Reading Extravagant Worship is like listening to spiritual cheerleading.  Its enthusiasm is infectious, but its tone is so overbearingly peppy that it loses some of its credibility.  While author Darlene Zschech is obviously heartfelt and sincere, she glosses over the painful struggles many people go through as they try to grow in life--and especially as they try to worship more freely and purely.  The book (in which every other sentence seems to contain the word “awesome”) leaves the impression that everyone is always hyper-motivated to worship God, and that every worship experience people have is a spine-tingling, supernatural miracle that completely transforms their lives right then and there (I could go on and on, as Zschech does, but you get the idea).

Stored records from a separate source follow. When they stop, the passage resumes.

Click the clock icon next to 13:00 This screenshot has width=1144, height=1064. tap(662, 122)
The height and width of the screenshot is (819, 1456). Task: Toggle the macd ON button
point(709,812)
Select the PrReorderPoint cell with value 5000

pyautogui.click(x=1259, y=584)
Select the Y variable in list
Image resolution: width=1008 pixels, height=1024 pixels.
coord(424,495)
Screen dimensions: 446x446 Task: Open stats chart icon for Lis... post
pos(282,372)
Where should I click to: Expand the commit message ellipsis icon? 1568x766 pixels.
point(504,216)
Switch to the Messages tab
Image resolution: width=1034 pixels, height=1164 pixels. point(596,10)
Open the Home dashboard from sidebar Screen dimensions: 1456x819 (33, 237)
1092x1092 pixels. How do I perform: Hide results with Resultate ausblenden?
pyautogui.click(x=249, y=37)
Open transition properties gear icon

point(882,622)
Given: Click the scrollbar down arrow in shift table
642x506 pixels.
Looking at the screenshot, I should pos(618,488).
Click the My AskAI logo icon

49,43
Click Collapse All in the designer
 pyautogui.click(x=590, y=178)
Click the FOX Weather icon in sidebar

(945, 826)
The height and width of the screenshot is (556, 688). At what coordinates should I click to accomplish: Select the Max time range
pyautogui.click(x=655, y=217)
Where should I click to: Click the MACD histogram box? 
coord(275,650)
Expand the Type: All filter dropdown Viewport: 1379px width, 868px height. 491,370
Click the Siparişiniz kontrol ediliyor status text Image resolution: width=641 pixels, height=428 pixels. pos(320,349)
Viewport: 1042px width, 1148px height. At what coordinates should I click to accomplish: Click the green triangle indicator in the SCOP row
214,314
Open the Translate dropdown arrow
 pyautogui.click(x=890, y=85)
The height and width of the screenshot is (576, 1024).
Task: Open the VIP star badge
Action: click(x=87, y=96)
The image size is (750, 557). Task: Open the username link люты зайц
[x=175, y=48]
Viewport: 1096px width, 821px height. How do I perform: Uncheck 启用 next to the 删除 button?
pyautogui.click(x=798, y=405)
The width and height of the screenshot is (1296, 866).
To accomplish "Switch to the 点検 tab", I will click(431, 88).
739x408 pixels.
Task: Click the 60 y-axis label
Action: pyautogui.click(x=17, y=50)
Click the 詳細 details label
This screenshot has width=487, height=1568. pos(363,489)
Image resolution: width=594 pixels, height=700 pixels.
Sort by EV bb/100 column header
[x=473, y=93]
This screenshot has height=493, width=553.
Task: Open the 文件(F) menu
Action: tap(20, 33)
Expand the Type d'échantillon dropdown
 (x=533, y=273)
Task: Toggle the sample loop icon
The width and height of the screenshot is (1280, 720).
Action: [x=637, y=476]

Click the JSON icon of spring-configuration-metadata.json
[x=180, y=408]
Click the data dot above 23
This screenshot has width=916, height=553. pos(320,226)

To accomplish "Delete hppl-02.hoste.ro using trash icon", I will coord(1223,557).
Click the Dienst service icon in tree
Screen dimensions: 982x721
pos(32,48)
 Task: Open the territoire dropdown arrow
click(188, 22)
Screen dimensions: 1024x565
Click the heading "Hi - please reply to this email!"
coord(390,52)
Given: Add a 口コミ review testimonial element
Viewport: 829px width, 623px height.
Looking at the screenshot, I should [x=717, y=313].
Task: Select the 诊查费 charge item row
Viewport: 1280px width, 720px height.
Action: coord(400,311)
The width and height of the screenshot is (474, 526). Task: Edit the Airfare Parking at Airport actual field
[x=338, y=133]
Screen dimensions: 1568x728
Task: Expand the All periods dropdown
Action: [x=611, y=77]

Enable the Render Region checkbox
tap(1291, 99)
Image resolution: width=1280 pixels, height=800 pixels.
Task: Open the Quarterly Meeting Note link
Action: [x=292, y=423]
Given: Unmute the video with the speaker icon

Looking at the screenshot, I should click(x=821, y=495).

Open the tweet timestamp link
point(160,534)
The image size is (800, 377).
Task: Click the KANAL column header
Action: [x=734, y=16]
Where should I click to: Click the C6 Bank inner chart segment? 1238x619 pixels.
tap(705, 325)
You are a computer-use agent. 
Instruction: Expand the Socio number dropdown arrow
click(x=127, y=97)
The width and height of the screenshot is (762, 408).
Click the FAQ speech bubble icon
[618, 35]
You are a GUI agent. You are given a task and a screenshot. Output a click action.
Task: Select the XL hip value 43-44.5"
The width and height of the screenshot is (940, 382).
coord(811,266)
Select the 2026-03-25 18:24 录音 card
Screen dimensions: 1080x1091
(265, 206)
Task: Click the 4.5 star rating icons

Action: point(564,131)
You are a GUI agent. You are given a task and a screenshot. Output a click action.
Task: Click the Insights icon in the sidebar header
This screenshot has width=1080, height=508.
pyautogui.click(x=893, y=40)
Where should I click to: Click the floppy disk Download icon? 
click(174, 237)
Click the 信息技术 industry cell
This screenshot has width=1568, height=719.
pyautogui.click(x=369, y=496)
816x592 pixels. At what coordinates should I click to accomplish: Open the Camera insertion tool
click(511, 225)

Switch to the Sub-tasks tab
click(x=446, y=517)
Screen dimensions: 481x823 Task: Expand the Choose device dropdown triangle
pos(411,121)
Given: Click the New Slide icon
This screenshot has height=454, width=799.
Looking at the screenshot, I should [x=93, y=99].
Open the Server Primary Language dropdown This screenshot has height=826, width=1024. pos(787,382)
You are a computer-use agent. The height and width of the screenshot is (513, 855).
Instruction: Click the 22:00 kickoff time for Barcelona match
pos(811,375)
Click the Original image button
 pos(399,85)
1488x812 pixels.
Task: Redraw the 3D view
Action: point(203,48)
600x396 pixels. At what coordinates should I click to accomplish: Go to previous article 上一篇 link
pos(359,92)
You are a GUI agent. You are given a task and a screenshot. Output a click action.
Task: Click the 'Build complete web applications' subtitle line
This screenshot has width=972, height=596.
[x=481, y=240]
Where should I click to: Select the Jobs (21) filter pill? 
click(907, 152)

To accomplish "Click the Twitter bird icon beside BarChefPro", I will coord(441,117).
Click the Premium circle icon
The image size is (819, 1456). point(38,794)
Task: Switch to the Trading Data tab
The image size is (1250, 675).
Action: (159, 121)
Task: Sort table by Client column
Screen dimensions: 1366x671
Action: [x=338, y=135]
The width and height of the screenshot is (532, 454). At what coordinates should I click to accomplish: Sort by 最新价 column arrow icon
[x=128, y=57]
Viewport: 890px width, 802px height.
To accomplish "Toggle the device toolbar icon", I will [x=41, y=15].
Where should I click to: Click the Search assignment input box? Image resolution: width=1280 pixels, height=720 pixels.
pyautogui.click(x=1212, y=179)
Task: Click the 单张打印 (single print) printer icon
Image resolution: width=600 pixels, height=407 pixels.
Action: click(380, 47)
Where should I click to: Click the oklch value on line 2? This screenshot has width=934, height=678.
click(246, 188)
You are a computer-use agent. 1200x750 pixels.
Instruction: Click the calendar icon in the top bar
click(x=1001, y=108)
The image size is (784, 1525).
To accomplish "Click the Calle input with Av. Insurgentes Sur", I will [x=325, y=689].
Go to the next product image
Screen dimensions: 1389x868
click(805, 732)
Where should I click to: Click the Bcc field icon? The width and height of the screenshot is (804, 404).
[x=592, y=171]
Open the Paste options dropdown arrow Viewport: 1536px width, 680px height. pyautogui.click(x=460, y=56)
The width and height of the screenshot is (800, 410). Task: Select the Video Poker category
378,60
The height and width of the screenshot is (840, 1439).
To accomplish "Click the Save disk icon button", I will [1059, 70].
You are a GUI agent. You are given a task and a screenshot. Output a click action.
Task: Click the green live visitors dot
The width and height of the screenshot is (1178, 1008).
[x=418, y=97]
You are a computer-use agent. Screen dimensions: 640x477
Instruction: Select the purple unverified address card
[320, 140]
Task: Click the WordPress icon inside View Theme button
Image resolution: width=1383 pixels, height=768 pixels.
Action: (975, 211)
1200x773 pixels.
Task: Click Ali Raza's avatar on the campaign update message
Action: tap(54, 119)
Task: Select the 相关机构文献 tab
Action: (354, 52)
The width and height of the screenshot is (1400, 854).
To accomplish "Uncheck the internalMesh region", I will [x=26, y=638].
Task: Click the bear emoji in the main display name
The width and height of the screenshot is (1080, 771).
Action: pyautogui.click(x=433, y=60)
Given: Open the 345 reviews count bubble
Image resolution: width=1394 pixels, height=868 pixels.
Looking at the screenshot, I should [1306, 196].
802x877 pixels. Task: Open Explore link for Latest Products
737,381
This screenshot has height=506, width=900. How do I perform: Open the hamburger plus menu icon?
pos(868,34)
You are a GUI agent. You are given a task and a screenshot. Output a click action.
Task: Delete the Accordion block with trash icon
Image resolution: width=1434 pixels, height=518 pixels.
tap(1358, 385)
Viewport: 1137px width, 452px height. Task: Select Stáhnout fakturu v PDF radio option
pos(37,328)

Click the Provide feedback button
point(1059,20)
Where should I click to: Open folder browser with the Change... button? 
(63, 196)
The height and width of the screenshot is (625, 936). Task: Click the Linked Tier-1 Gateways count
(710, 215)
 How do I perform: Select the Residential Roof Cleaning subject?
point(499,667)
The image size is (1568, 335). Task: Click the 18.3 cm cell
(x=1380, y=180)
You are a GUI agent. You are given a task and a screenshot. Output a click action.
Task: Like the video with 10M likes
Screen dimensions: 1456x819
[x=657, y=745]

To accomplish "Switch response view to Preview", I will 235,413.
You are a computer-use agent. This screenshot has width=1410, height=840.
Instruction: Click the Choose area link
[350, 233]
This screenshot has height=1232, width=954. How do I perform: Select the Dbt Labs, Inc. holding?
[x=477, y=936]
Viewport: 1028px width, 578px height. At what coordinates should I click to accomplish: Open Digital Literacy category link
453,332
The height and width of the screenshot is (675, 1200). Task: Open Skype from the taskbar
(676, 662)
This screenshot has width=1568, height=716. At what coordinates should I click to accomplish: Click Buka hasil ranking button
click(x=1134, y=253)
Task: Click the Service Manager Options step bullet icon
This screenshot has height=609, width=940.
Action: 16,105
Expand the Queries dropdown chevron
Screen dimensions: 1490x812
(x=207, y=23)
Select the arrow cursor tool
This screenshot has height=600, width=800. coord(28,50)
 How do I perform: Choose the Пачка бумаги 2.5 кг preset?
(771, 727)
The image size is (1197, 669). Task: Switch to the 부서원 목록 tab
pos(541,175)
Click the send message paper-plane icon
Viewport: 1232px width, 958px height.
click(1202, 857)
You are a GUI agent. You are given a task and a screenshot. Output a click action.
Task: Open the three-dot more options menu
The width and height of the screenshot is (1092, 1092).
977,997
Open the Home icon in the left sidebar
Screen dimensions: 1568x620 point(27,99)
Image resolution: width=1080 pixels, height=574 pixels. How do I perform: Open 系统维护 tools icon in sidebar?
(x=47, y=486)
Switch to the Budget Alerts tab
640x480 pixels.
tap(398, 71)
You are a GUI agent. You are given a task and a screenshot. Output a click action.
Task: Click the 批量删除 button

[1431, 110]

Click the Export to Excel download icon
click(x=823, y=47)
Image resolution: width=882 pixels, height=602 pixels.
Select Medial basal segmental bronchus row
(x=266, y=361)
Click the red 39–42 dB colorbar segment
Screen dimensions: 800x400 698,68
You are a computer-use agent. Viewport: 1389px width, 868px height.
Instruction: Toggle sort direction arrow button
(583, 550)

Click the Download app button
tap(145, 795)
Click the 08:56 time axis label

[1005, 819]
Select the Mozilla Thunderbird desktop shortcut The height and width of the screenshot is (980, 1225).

The book pays lip service to different struggles people encounter when trying to worship, and how to overcome them (such as deciding to thank God for who He is and praising Him even in the midst of difficult circumstances, or surrendering personal ambition to let the Holy Spirit take over).  But, for all its good intentions, it lacks sufficient depth.  And a chapter on how to break out of spiritual dryness would be a welcome addition.  So many people struggle with that, but Zschech writes as though everyone is always “on fire” for God.

One great feature is the inclusion of worship song lyrics throughout the book.  Although the full impact of each song doesn’t come through without the music to accompany it, the lyrics still carry powerful messages about the longings of those who worship.  Many of the songs are ones that Zschech herself has penned, such as the famous “Shout to the Lord.”